During Your Dog's Recovery
Once your dog is receiving treatment, log onto the support network for people whose dogs have experienced an adverse reaction to Rimadyl: https://groups.io/g/DogHealth2 Members of this group represent a wide variety of experience in types of side effects of various drugs, therapies that work, and getting help from your veterinarian and from drug companies.
Follow up with the manufacturer to be sure they have recorded the report from your veterinarian and to ask any and all questions you may have:
Pfizer/Zoetis (Rimadyl): 1-800-366-5288
Elanco (Deramaxx): 1-888-545-5973
How to Establish an NSAID-related Death
If your dog dies, and it becomes necessary to establish whether the NSAID was a factor in the death, a necropsy must be performed. The necropsy does NOT have to be done by a veterinarian appointed by the manufacturer; it should, in fact, be done by an impartial third party. However, the manufacturer should be advised promptly that the necropsy is being undertaken and that they will be entitled to some, but not all, of the tissue samples obtained.
Try to maintain a diary of the events leading up to your dog's suspected adverse drug reaction. Make it as detailed as possible. Also obtain all medical records from all sources. Your diary and these records will be invaluable, should you decide to apply to Pfizer for reimbursement of veterinary medical expenses.

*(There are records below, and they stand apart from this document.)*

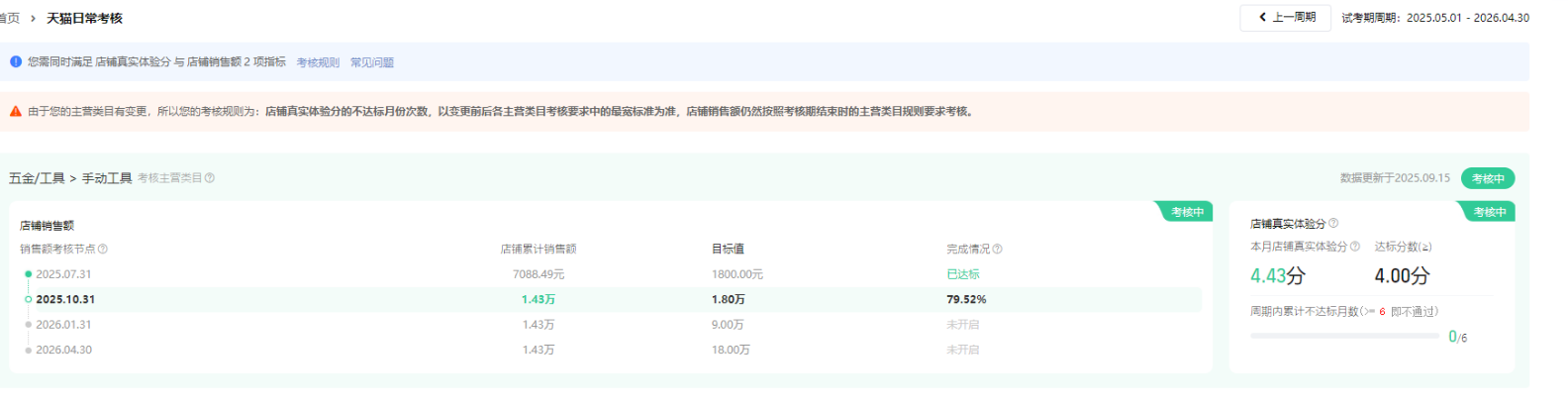Viewport: 1568px width, 408px height.
Task: Click the help icon next to 销售额考核节点
Action: coord(103,250)
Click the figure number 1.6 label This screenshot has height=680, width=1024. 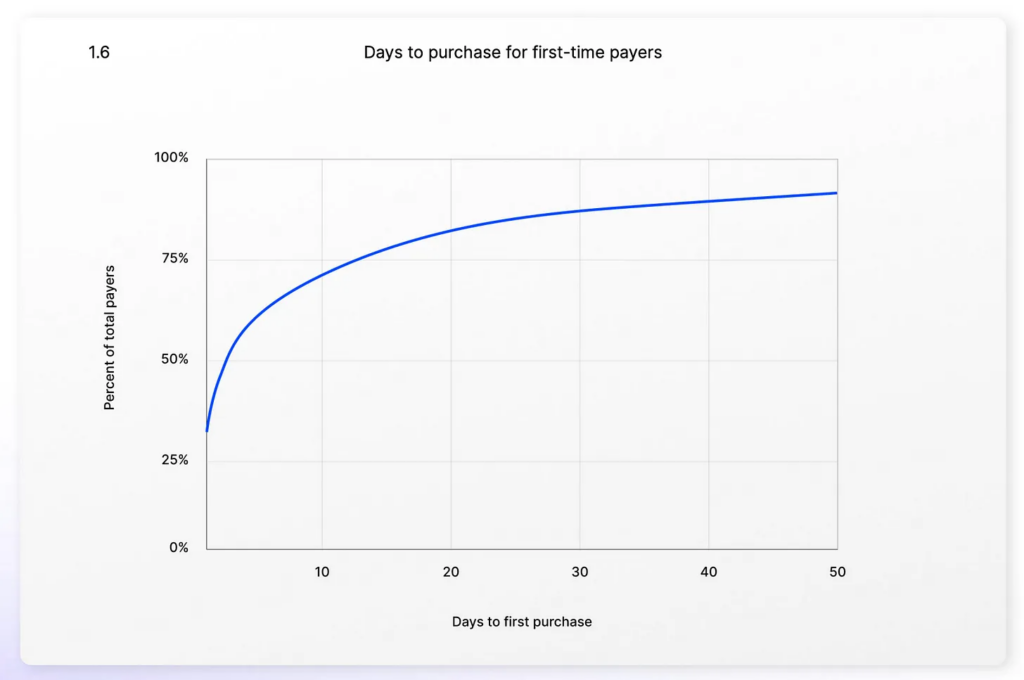click(99, 52)

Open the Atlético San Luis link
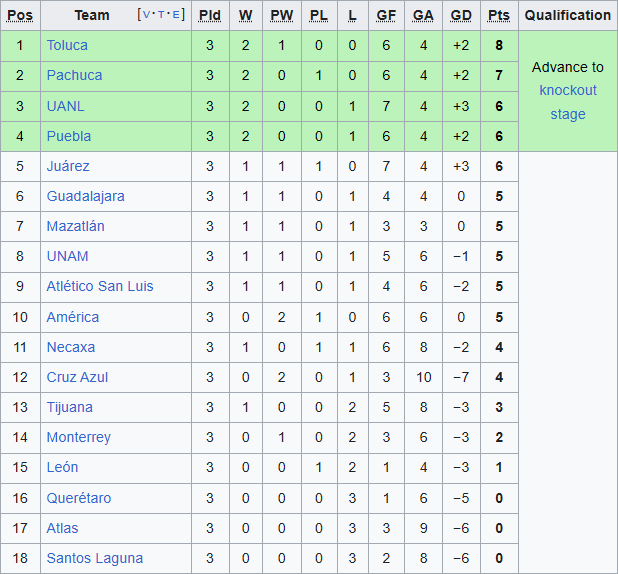pos(100,286)

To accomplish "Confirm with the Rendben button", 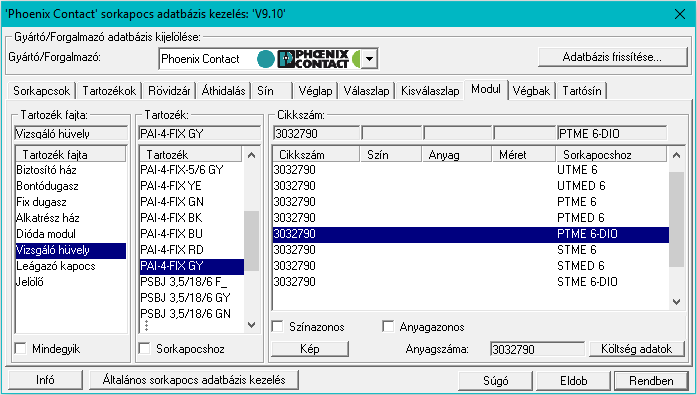I will pos(651,381).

Contact and have your veterinarian contact the FDA's Center for Veterinary Medicine to report the incident.
- by telephone at: 1-888-332-8387 (or 1-888-FDA-VETS)
- via the FDA website
According to the FDA:
"In common terms, an adverse drug experience (ADE) is either an undesired side effect, or the lack of a desired effect. The Center for Veterinary Medicine (CVM) defines an ADE as 'any side effect, injury, toxicity, or sensitivity reaction (or failure to perform as expected) associated with use of an animal drug, whether or not determined to be attributable to the drug.' " This means that you need only SUSPECT that the side effect is caused by the drug; you do not have to prove it.
If you decide to report an ADE , the FDA advises as follows:
"You should first call the drug company. Inform them that you wish to report an ADE, and ask to speak to a technical services veterinarian. The technical services veterinarian should ask a series of questions about the experience, complete a form called the FDA 1932, and forward the report to CVM . We suggest the drug company as your first point of contact because many companies will also offer clinical advice or diagnostic assistance. CVM does not provide these services. If you wish to confirm that your report was forwarded, or prefer not to call the drug company, call CVM directly at (888) FDA-VETS. Please ask to speak to one of the veterinarians responsible for the ADE monitoring program."